Or does a kitten train you?
When you adopt a kitten, it’s a little of both. You express your expectations and boundaries and so does the kitten. Olivia came to us with the basics. She was litterbox trained and she knew something about boundaries when engaging a human in play, but she needed time and patience when it came to her social skills.
Her comfort zone during her first several days was under a dresser. I could easily reach her and slide her out from under the bed on the bare floor, but I couldn’t get my hand under the dresser to drag her out from under there—so we had to come to different terms regarding that hiding spot. Olivia stayed under there for as long as she wanted to, and I had to come up with ways to lure her out—or just be patient and wait until her nap was over. I guess she was accustomed to sleeping on hard dirt because she rejected the cozy beds we offered—even a cushy blanket to lay on.
Thankfully, Olivia loved attention, so she soon began coming out more and more often when I’d ask her to. I was glad when she outgrew that space, but to this day she still likes to hide and that’s okay. I guess her beginnings, living under that house, made her somewhat of a cave-dweller. I just have to be careful not to close the closet door and lock her inside.
Another bit of training I had to do with this active, curious kitten involved keeping her off my keyboard. I spend hours every day creating cozy mystery stories featuring cats. I still use a desktop computer and a massive ergonomic keyboard (for the health of my wrists). And since the keyboard is where my hands are and since Olivia likes having those hands on her, she would often jump onto or dart across my computer desk. NOOOOOO Olivia!!!! This became a battle that broke my heart. What to do? Close Olivia out of my office when I was working? Reprimand her many times every day? I hated both of those options. I could work stress-free only while she was sleeping. I was going bonkers trying to give her the attention she wanted while keeping her off my keyboard. (The keyboard issue is not a problem when I’m not working. I cover it with a repurposed box lid when I walk away. I’d been doing that for years. Yes, cats on the keys was not anything new—but I’d never had such a determined kitten before.)
Finally—listen up those of you with a cat-on-the-keys problem—or a cat on the kitchen counter or…) I stopped to chat with a friend while walking one day—masks in place—and told her of our delightful kitten and how much we were enjoying her, except for…
Celeste worked with a world-renowned dog trainer at one time and she told me about a technique that she learned and that she uses with her own dogs—pennies in a can. I was desperate. I hated scaring a sweet kitten—but I had to do something. Sooooo, I found one of those old style tin coffee cans in the garage with nails in it. I emptied the nails, put a few pennies in the bottom of the can, and hid it next to my computer desk.
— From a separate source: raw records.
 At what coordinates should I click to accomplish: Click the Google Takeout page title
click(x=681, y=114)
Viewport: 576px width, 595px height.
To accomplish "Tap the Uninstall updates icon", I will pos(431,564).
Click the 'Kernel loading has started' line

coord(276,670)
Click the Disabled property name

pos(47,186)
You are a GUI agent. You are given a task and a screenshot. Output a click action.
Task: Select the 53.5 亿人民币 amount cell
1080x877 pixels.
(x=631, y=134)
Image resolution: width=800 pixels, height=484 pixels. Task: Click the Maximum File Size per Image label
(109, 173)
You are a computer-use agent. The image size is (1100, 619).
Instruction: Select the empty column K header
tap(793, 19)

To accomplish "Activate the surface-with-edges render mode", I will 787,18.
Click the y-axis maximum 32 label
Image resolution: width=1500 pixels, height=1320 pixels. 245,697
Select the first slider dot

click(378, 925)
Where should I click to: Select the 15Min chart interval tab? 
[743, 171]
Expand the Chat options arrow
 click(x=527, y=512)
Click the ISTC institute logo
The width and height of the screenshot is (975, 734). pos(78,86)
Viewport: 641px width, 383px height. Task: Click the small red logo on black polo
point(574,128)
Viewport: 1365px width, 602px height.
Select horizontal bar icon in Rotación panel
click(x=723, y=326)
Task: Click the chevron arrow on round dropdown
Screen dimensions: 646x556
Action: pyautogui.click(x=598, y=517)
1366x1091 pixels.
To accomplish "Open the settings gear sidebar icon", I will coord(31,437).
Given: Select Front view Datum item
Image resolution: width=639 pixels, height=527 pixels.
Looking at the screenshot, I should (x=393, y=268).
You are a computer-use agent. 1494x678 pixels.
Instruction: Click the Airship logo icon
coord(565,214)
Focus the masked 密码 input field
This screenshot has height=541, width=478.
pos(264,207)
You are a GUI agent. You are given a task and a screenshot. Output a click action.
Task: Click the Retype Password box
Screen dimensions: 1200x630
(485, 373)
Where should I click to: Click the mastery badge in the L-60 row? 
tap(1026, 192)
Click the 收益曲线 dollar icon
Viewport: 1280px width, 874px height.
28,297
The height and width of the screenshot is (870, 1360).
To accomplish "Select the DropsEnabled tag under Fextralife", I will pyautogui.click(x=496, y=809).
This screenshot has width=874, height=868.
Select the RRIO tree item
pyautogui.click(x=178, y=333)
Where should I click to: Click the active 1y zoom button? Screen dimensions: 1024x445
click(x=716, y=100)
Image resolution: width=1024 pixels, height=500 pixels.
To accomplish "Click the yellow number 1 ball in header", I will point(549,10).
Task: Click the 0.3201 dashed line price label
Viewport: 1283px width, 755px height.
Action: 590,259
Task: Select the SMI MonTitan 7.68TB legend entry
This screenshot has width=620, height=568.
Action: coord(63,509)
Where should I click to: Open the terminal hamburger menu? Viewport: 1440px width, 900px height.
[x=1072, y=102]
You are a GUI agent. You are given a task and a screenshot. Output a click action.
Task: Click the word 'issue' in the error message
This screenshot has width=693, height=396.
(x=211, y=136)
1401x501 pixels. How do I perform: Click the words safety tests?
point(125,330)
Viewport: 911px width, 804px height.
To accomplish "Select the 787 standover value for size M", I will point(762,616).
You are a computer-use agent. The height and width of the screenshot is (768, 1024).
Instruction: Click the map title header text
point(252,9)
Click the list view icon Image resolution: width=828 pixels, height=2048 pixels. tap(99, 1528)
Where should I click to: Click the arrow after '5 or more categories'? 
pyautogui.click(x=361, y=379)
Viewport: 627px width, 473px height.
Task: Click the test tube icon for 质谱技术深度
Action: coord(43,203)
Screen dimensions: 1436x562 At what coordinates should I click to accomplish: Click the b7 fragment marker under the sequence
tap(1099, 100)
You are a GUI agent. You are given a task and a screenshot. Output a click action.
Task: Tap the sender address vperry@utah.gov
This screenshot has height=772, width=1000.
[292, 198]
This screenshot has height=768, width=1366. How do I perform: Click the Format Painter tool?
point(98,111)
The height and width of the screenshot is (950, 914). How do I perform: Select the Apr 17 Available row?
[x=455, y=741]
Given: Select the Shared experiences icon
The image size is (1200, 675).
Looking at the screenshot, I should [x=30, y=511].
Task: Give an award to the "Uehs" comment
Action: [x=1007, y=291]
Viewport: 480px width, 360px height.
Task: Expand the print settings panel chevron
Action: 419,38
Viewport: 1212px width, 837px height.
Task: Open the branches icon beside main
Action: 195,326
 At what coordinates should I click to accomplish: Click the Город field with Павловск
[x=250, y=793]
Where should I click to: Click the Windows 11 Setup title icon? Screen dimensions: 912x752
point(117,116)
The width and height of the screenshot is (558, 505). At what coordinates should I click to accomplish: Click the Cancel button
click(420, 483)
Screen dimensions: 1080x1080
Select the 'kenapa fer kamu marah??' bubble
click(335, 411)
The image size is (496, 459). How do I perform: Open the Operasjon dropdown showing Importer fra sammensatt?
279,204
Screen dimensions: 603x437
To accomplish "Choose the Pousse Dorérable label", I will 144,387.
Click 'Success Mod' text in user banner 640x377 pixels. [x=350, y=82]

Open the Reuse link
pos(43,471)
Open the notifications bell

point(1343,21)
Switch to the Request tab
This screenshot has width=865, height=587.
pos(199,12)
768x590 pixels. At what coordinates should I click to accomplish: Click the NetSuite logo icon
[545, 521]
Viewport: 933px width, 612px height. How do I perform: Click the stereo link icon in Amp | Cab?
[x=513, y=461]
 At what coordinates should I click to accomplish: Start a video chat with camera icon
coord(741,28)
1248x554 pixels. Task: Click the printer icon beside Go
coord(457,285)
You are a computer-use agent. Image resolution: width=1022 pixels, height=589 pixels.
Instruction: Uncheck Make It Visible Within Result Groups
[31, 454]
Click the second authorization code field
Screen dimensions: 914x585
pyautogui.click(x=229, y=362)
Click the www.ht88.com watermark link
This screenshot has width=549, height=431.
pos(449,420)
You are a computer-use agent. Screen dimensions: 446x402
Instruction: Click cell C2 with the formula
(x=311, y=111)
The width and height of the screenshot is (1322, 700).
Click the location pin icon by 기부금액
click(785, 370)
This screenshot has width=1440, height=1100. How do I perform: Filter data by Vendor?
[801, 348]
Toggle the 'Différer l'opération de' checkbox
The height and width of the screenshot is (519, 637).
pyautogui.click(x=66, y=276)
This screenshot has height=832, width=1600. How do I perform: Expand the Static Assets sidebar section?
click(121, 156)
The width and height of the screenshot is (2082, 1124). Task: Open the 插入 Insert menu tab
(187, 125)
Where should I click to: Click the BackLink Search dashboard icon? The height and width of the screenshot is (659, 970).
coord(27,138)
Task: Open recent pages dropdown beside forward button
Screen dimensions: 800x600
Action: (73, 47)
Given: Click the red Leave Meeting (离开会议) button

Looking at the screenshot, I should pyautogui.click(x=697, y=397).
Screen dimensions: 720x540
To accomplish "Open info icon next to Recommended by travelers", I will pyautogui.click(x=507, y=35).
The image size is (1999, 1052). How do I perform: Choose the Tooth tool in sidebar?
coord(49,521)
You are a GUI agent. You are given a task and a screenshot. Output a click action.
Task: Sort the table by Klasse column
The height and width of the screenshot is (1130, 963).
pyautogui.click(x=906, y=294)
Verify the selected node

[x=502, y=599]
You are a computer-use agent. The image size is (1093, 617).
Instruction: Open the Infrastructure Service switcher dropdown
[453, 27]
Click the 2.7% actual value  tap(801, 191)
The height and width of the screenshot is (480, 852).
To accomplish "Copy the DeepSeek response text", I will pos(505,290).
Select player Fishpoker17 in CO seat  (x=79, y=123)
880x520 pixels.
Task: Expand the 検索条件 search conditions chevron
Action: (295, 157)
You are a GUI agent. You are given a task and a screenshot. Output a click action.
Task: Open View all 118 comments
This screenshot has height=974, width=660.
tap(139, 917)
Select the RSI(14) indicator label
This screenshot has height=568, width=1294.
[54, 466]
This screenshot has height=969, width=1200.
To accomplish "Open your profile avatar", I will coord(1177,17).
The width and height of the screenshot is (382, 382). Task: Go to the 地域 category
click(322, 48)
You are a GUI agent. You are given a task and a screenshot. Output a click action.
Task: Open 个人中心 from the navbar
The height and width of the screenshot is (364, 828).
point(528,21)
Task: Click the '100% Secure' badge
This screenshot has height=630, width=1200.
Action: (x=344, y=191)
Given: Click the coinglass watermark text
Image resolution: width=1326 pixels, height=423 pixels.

Soon here comes Olivia. She jumped onto the desk and I said, “No.” She ignored me, so I said, “No,” AND shook the can of coins from behind her—so she couldn’t see that I was doing it. The kitten dove off my desk and ran. Soon she came back and tried again—again, the sound freaked her out. Folks, it took four shakes and Olivia no longer stepped foot on my computer desk.
Oh, she tested her boundaries a time or two after that and I’d just say “no” or, if need be, I’d give that can a little shake. She’d retreat back to my lap and settle down. Lesson learned. I’ve noticed that my “No” has more clout with Olivia since I used the can of pennies technique with her. She’ll generally stop scratching the furniture when I say no and she’ll sometimes stop climbing the blinds. I do not use the can of pennies outside of my office. I don’t want to terrorize Olivia. I figure it’s one of those things where you have to pick your battles.